Just got.Goliath on Thursday and.we are already bonding, he is supposed to be 10 weeks and weaned. And oh boy is he just a little ham! 

Thanks for reading Nyck

Anyone know his mutation?


----------



## bassamgaillany (Nov 16, 2012)

Wow, he is very nice. How old is he ?


----------



## NyckaTiel (Nov 23, 2012)

He is supposed to be 10 weeks. 

Sent from my SAMSUNG-SGH-I727 using Tapatalk 2


----------



## xoxsarahxox (Dec 13, 2010)

He's gorgeous!!!!  he is a pied.


----------



## NyckaTiel (Nov 23, 2012)

Ok I thought Pied was correct. I have been put of the game for such a long time, and there are a ton of mutations and variations I haven't seen, like the dominant silver!?!?!?! Thats amazing!
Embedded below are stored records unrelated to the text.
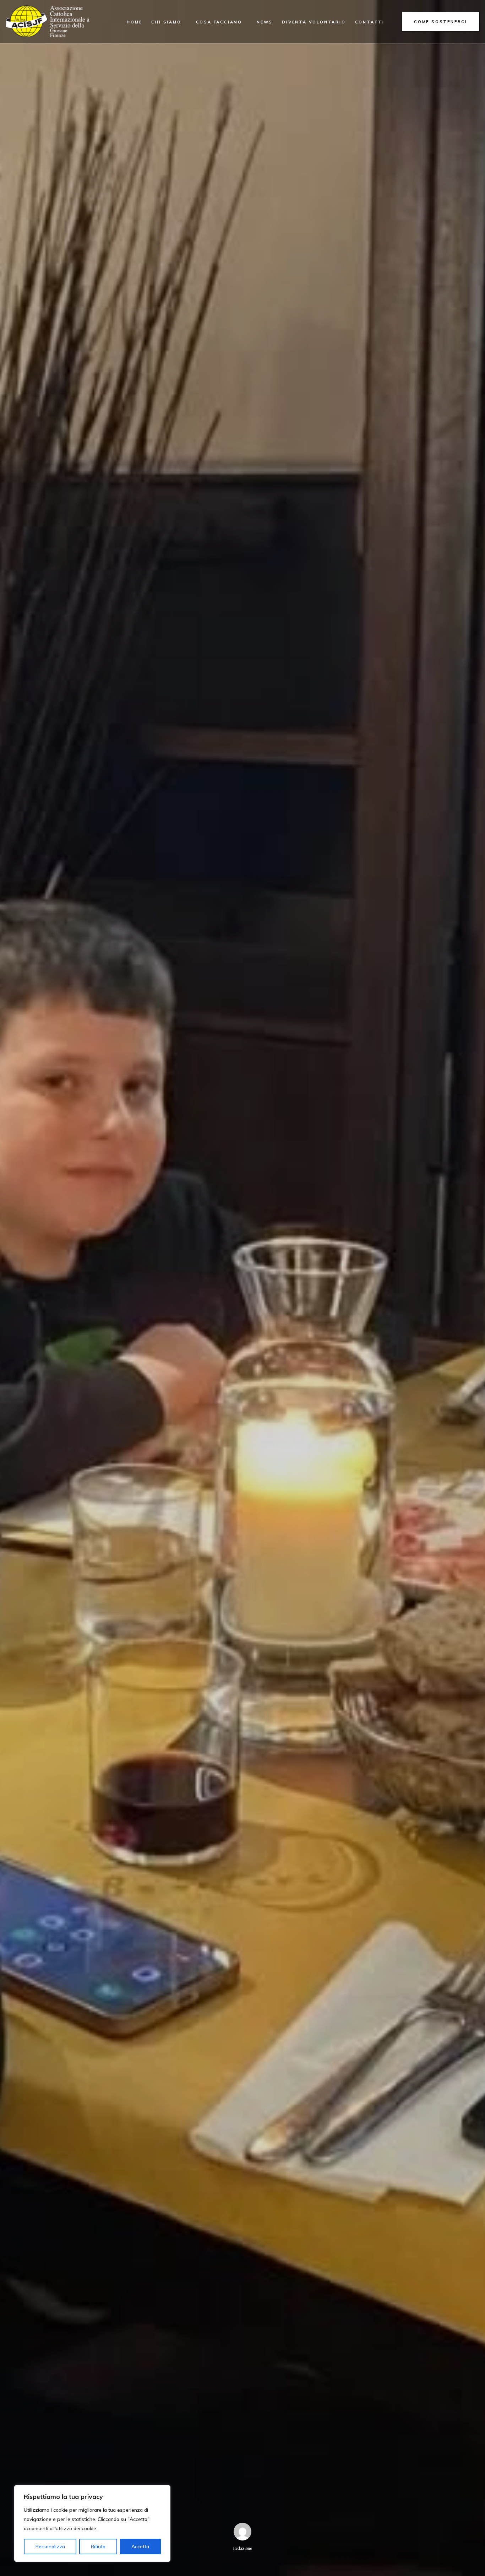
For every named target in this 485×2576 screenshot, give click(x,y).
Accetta (140, 2546)
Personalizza (50, 2546)
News (265, 22)
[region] (92, 2523)
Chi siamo (166, 22)
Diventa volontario (313, 22)
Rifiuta (98, 2546)
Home (134, 22)
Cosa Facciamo (219, 22)
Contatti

I fell for this little one when he hopped on me! 

Sent from my SAMSUNG-SGH-I727 using Tapatalk 2


----------



## moonchild (Jul 29, 2012)

Goliath is absolutely adorable! Congrats.


----------



## adellelauren (Jan 14, 2012)

Beautiful Pied.


----------



## Jony N Me (Sep 20, 2012)

Beautiful bird ! Love the name too


----------



## JaimeS (Nov 28, 2011)

What a cutie!


----------



## Korvia (Aug 3, 2012)

awww too cute!


----------



## NyckaTiel (Nov 23, 2012)

Thanks everyone! He is a ham! Loves attention, I'm afraid of overdoing it. I don't want to make him completely dependant, if that's possible. 
Taking some time to go and pick him up a birdie gym for the bar. I think he will love it!


----------



## djones67 (Oct 2, 2012)

What a beauty he is


----------



## eduardo (Jan 27, 2012)

Goliath is a beautiful tiel, he is a lucky bird too!


----------